Christelle de la Fouchardiere, MD, on Pancreatic Ductal Adenocarcinoma: Phase III Trial Results With Gemcitabine Plus Paclitaxel

The GEMPAX study is a phase III randomized trial comparing in patients with metastatic pancreatic ductal adenocarcinoma second-line therapy with gemcitabine and paclitaxel versus gemcitabine alone. The primary endpoint of this study was overhaul survival. Patients included were having metastatic pancreatic ductal adenocarcinoma, they were having experienced disease progression of failure after FOLFIRINOX, and maintaining a good ECOG performance status. They were randomized with a 2:1 ratio between GEMPAX, the weekly combination of gemcitabine and paclitaxel, 3 weeks over 4 versus gemcitabine alone. They stopped treatment at disease progression or toxicity. There were four stratification factors, ECOG PS, CA19-9 at baseline, first-line PFS, and neutrophil to lymphocyte ratio.

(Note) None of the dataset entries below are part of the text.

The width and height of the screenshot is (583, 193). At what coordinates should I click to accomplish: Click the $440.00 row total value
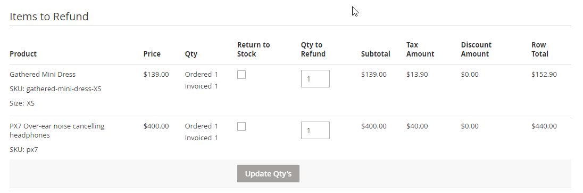[544, 126]
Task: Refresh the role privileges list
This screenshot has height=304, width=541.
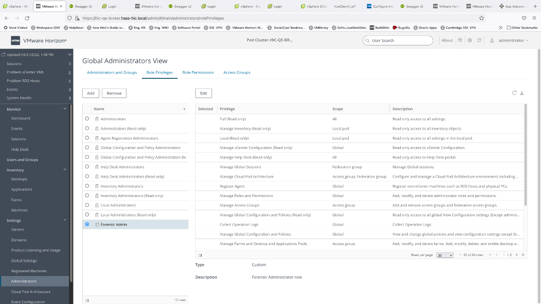Action: point(514,93)
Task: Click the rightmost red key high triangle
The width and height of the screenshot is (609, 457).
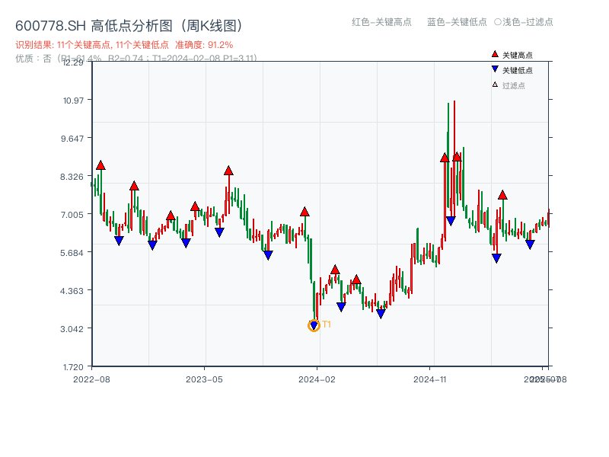Action: tap(502, 195)
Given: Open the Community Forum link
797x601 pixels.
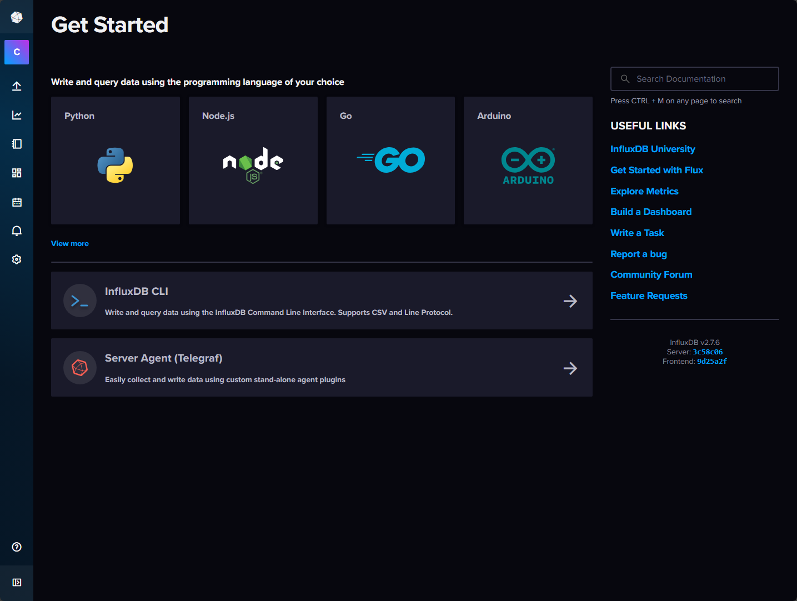Looking at the screenshot, I should 651,275.
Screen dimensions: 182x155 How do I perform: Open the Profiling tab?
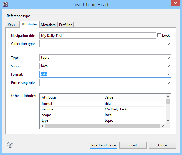coord(66,25)
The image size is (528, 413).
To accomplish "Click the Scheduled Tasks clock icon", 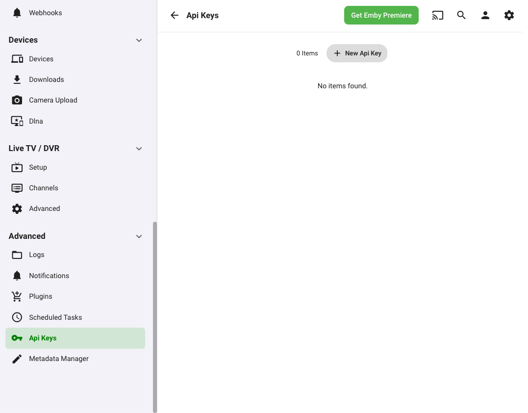I will (17, 317).
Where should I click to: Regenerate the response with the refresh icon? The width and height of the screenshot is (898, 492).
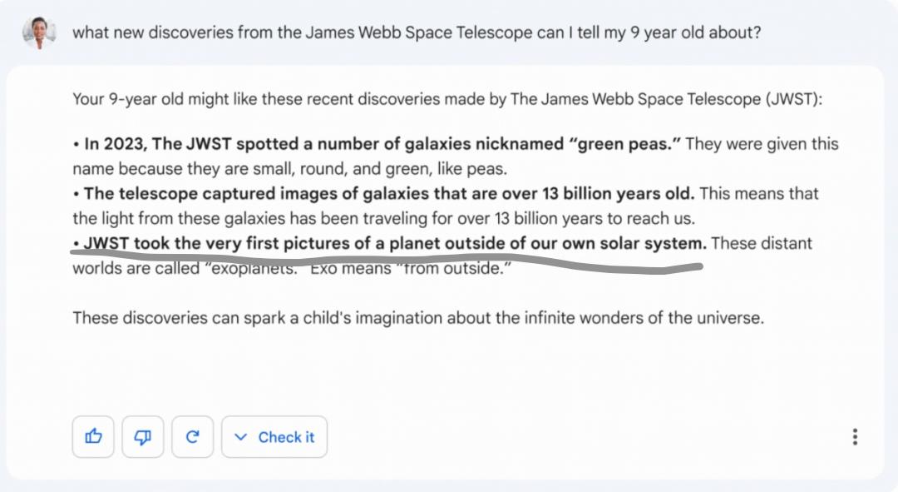(193, 437)
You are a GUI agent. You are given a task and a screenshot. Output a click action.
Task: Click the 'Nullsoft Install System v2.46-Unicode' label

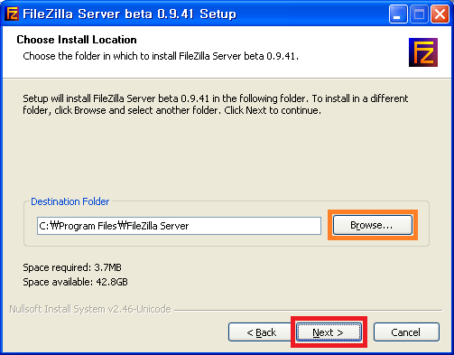90,309
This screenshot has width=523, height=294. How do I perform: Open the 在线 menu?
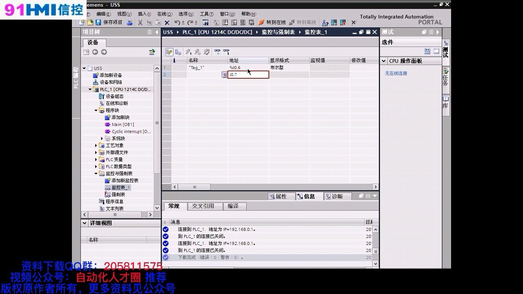click(164, 13)
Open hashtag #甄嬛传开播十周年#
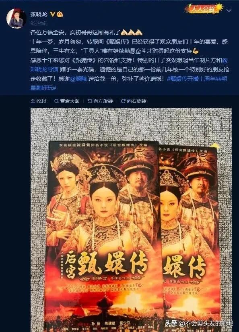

The main results of this study is that we didn't observe any significant benefit in overall survival with the addition of paclitaxel to gemcitabine versus gemcitabine alone in this setting. But this is the first prospective phase III trial evaluating second-line therapy after FOLFIRINOX and we observe a good improvement of progression-free survival, a significant one, and also a significant increase in overall response rate, which is highly clinically relevant in this poor prognosis disease. Furthermore, we observed more treatment discontinuation in the GEMPAX arm and also imbalance in third-line therapies that could explain the absence of overall survival benefit. Then, we think that gemcitabine plus paclitaxel may be the standard second-line therapy after FOLFIRINOX failure or intolerance in metastatic pancreatic ductal adenocarcinoma patients. A substantial proportion of patients in this study received third-line therapies, reflecting the eye medical need, and also the requiring further clinical trials for this pathology.